WORKING DATA
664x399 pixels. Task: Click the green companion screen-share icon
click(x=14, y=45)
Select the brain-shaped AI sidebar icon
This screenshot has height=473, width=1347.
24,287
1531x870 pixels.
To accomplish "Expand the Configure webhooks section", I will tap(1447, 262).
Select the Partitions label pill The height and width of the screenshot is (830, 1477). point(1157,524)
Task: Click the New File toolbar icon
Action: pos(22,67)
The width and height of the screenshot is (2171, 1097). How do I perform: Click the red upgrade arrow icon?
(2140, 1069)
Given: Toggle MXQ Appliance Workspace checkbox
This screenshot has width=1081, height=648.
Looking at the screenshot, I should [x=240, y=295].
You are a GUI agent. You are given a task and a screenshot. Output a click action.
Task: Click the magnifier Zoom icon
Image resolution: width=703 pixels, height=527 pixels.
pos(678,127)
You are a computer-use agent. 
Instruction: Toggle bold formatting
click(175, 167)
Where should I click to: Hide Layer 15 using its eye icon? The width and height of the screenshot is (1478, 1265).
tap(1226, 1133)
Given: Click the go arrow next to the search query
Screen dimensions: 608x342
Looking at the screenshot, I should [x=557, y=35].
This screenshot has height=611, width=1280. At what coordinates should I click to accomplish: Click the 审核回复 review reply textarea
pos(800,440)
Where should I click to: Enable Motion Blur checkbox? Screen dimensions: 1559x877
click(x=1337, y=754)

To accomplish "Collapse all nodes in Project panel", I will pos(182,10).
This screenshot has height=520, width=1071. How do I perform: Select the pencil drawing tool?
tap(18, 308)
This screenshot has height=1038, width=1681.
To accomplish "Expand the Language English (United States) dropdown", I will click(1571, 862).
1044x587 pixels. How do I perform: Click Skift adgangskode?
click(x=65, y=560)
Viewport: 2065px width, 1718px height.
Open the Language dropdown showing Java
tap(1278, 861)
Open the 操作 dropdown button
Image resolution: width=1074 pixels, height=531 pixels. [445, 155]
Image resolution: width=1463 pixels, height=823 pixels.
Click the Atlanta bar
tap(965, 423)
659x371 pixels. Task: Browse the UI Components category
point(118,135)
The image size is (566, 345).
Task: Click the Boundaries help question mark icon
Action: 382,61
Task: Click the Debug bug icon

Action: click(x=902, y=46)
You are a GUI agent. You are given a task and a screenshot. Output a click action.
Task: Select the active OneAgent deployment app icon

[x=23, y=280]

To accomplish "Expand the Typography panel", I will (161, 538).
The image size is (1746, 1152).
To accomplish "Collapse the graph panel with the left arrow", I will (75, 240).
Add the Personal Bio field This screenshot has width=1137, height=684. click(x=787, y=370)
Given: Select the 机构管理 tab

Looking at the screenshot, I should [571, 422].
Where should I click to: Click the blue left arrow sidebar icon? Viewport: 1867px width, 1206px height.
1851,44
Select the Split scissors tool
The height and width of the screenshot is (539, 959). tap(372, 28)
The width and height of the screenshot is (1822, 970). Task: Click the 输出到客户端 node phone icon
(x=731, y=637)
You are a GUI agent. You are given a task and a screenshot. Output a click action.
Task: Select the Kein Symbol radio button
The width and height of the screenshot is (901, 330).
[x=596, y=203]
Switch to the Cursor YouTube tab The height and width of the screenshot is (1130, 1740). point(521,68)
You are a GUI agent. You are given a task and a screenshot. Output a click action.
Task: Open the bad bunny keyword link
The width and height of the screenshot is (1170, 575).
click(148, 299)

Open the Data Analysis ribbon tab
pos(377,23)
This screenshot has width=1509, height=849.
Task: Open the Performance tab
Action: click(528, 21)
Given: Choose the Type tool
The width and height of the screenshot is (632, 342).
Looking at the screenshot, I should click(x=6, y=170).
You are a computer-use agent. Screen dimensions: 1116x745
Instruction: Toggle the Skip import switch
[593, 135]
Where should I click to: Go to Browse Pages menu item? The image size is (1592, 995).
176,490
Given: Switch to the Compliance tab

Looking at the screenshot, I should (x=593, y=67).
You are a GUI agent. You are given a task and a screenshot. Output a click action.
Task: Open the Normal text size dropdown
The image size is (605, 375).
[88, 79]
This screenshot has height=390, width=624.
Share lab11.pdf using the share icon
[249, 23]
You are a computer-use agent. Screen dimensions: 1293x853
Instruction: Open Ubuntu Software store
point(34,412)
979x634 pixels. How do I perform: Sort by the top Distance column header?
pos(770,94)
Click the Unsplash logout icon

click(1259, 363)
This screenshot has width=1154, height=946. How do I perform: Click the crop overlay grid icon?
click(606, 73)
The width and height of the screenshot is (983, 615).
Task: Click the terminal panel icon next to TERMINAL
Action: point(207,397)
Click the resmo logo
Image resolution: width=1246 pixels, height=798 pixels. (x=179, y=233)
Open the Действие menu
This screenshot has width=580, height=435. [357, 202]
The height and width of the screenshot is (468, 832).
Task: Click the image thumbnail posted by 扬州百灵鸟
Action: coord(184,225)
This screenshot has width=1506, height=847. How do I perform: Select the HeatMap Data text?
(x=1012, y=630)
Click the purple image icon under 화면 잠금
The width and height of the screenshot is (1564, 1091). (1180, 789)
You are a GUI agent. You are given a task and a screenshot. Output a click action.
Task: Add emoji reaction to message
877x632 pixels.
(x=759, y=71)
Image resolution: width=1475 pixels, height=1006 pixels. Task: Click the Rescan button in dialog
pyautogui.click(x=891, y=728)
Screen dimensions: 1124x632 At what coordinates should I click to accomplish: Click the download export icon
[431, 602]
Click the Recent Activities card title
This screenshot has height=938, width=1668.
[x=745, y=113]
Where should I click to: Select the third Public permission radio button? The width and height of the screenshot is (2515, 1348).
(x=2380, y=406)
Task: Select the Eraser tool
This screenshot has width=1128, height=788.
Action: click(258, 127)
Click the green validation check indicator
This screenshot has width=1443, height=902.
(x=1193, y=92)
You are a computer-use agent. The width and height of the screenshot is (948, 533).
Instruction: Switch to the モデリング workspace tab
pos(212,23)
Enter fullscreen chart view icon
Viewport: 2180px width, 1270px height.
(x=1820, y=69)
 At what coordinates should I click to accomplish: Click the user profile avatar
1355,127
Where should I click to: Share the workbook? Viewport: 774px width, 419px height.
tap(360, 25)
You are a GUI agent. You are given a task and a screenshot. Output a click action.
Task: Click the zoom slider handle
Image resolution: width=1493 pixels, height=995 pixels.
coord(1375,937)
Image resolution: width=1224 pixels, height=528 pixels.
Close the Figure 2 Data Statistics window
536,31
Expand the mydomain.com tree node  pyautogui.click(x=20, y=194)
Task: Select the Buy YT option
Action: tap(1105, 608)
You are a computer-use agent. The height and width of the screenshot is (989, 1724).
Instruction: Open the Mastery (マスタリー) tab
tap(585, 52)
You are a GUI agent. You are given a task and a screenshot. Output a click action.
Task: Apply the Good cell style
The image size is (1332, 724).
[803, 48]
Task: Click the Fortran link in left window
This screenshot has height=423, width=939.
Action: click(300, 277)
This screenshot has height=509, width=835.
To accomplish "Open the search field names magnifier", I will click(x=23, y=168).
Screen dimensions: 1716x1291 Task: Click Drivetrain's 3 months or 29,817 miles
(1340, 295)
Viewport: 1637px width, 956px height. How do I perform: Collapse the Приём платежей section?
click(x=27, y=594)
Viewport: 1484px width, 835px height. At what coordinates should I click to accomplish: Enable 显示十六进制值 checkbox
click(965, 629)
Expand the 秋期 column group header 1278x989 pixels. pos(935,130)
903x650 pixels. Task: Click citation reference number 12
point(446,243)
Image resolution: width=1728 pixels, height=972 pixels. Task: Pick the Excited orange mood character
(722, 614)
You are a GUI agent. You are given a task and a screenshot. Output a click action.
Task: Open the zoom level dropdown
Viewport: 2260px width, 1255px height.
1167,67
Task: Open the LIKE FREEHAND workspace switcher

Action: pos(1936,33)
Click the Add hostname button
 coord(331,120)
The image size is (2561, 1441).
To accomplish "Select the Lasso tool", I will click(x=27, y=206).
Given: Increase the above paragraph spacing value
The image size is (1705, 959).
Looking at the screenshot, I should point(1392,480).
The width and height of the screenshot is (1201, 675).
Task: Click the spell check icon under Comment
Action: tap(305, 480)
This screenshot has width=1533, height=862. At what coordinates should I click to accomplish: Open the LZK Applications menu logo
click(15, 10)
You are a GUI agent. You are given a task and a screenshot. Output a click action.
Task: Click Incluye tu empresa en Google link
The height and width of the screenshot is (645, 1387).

YOUR GOAL
Find the word "field" in the material, then list each line that holds it.

ANSWER SECTION
Add the Personal Bio field This screenshot has width=1137, height=684. click(x=787, y=370)
To accomplish "Open the search field names magnifier", I will click(x=23, y=168).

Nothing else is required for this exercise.